## Work to complete
Starting at the first line, reproduce the listing below in full, exactly as given.

---------------

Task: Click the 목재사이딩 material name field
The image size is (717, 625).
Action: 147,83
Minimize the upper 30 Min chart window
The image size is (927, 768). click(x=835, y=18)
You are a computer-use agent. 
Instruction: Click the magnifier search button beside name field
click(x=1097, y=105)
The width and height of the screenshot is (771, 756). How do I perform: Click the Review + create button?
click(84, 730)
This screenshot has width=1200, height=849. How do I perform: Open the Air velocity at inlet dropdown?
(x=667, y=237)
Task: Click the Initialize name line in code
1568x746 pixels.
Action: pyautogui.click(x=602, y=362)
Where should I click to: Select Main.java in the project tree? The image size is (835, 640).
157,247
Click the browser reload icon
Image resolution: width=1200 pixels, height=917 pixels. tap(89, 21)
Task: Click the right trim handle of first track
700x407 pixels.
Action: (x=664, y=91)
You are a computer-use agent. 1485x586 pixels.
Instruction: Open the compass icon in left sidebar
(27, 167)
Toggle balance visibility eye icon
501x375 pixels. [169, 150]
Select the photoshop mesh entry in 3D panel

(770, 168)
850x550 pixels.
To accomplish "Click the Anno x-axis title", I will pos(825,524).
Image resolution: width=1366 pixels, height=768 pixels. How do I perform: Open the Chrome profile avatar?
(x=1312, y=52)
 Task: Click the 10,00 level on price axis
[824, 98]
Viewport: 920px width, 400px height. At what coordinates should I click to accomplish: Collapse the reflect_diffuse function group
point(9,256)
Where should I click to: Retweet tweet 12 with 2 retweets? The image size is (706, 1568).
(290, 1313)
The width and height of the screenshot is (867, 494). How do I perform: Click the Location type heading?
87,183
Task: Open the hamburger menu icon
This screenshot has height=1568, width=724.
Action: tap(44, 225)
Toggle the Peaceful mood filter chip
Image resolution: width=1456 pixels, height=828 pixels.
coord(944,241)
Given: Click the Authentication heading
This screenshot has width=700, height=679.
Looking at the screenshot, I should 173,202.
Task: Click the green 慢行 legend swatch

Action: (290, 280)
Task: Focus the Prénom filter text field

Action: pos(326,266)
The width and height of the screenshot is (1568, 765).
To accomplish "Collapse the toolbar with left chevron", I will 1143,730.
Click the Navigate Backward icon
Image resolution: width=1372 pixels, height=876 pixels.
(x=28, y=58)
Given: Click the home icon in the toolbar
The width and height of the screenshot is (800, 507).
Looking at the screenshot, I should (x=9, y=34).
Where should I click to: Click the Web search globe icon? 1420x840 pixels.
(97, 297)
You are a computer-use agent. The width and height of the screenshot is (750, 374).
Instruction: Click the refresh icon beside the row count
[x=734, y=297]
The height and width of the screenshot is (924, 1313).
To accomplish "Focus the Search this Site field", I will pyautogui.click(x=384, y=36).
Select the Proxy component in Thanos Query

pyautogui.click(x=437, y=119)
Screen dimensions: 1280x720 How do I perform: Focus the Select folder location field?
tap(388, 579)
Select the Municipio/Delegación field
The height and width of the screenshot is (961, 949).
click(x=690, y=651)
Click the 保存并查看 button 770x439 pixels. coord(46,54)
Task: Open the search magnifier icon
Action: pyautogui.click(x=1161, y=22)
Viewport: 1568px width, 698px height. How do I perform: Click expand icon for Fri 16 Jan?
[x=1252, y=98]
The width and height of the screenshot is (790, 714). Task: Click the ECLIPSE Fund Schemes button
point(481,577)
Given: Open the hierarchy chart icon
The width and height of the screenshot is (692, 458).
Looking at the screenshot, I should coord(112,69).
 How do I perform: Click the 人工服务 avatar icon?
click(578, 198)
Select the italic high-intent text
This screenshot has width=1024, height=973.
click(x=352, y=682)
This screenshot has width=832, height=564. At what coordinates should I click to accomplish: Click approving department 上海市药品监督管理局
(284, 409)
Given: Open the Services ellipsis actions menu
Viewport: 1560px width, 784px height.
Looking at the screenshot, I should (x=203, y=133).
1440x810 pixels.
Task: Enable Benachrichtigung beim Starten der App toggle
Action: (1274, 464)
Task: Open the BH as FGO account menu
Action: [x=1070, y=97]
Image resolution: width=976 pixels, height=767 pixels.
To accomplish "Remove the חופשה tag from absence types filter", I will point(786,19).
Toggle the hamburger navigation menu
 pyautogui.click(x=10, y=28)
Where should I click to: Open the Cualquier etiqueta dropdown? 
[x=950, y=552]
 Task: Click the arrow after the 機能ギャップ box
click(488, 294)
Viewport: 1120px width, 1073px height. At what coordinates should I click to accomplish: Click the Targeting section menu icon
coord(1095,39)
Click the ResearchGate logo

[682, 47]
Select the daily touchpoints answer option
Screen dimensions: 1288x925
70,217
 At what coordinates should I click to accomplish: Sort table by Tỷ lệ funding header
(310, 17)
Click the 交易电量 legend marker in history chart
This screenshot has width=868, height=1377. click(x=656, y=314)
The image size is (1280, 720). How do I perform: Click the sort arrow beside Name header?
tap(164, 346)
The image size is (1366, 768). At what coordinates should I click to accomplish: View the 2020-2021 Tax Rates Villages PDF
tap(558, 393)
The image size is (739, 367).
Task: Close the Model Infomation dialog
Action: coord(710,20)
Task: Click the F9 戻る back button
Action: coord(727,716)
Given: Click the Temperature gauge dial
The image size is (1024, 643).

---------------

## Task answer
Task: Click the 목재사이딩 material name field
The image size is (717, 625).
Action: 147,83
Minimize the upper 30 Min chart window
The image size is (927, 768). click(x=835, y=18)
You are a computer-use agent. 
Instruction: Click the magnifier search button beside name field
click(x=1097, y=105)
The width and height of the screenshot is (771, 756). How do I perform: Click the Review + create button?
click(84, 730)
This screenshot has width=1200, height=849. How do I perform: Open the Air velocity at inlet dropdown?
(x=667, y=237)
Task: Click the Initialize name line in code
1568x746 pixels.
Action: pyautogui.click(x=602, y=362)
Where should I click to: Select Main.java in the project tree? The image size is (835, 640).
157,247
Click the browser reload icon
Image resolution: width=1200 pixels, height=917 pixels. tap(89, 21)
Task: Click the right trim handle of first track
700x407 pixels.
Action: (x=664, y=91)
You are a computer-use agent. 1485x586 pixels.
Instruction: Open the compass icon in left sidebar
(27, 167)
Toggle balance visibility eye icon
501x375 pixels. [169, 150]
Select the photoshop mesh entry in 3D panel

(770, 168)
850x550 pixels.
To accomplish "Click the Anno x-axis title", I will pos(825,524).
Image resolution: width=1366 pixels, height=768 pixels. How do I perform: Open the Chrome profile avatar?
(x=1312, y=52)
 Task: Click the 10,00 level on price axis
[824, 98]
Viewport: 920px width, 400px height. At what coordinates should I click to accomplish: Collapse the reflect_diffuse function group
point(9,256)
Where should I click to: Retweet tweet 12 with 2 retweets? The image size is (706, 1568).
(290, 1313)
The width and height of the screenshot is (867, 494). How do I perform: Click the Location type heading?
87,183
Task: Open the hamburger menu icon
This screenshot has height=1568, width=724.
Action: tap(44, 225)
Toggle the Peaceful mood filter chip
Image resolution: width=1456 pixels, height=828 pixels.
coord(944,241)
Given: Click the Authentication heading
This screenshot has width=700, height=679.
Looking at the screenshot, I should 173,202.
Task: Click the green 慢行 legend swatch

Action: (290, 280)
Task: Focus the Prénom filter text field

Action: pos(326,266)
The width and height of the screenshot is (1568, 765).
To accomplish "Collapse the toolbar with left chevron", I will 1143,730.
Click the Navigate Backward icon
Image resolution: width=1372 pixels, height=876 pixels.
(x=28, y=58)
Given: Click the home icon in the toolbar
The width and height of the screenshot is (800, 507).
Looking at the screenshot, I should (x=9, y=34).
Where should I click to: Click the Web search globe icon? 1420x840 pixels.
(97, 297)
You are a computer-use agent. The width and height of the screenshot is (750, 374).
Instruction: Click the refresh icon beside the row count
[x=734, y=297]
The height and width of the screenshot is (924, 1313).
To accomplish "Focus the Search this Site field", I will pyautogui.click(x=384, y=36).
Select the Proxy component in Thanos Query

pyautogui.click(x=437, y=119)
Screen dimensions: 1280x720 How do I perform: Focus the Select folder location field?
tap(388, 579)
Select the Municipio/Delegación field
The height and width of the screenshot is (961, 949).
click(x=690, y=651)
Click the 保存并查看 button 770x439 pixels. coord(46,54)
Task: Open the search magnifier icon
Action: pyautogui.click(x=1161, y=22)
Viewport: 1568px width, 698px height. How do I perform: Click expand icon for Fri 16 Jan?
[x=1252, y=98]
The width and height of the screenshot is (790, 714). Task: Click the ECLIPSE Fund Schemes button
point(481,577)
Given: Open the hierarchy chart icon
The width and height of the screenshot is (692, 458).
Looking at the screenshot, I should coord(112,69).
 How do I perform: Click the 人工服务 avatar icon?
click(578, 198)
Select the italic high-intent text
This screenshot has width=1024, height=973.
click(x=352, y=682)
This screenshot has width=832, height=564. At what coordinates should I click to accomplish: Click approving department 上海市药品监督管理局
(284, 409)
Given: Open the Services ellipsis actions menu
Viewport: 1560px width, 784px height.
Looking at the screenshot, I should (x=203, y=133).
1440x810 pixels.
Task: Enable Benachrichtigung beim Starten der App toggle
Action: (1274, 464)
Task: Open the BH as FGO account menu
Action: [x=1070, y=97]
Image resolution: width=976 pixels, height=767 pixels.
To accomplish "Remove the חופשה tag from absence types filter", I will point(786,19).
Toggle the hamburger navigation menu
 pyautogui.click(x=10, y=28)
Where should I click to: Open the Cualquier etiqueta dropdown? 
[x=950, y=552]
 Task: Click the arrow after the 機能ギャップ box
click(488, 294)
Viewport: 1120px width, 1073px height. At what coordinates should I click to accomplish: Click the Targeting section menu icon
coord(1095,39)
Click the ResearchGate logo

[682, 47]
Select the daily touchpoints answer option
Screen dimensions: 1288x925
70,217
 At what coordinates should I click to accomplish: Sort table by Tỷ lệ funding header
(310, 17)
Click the 交易电量 legend marker in history chart
This screenshot has width=868, height=1377. click(x=656, y=314)
The image size is (1280, 720). How do I perform: Click the sort arrow beside Name header?
tap(164, 346)
The image size is (1366, 768). At what coordinates should I click to accomplish: View the 2020-2021 Tax Rates Villages PDF
tap(558, 393)
The image size is (739, 367).
Task: Close the Model Infomation dialog
Action: coord(710,20)
Task: Click the F9 戻る back button
Action: coord(727,716)
Given: Click the Temperature gauge dial
The image size is (1024, 643).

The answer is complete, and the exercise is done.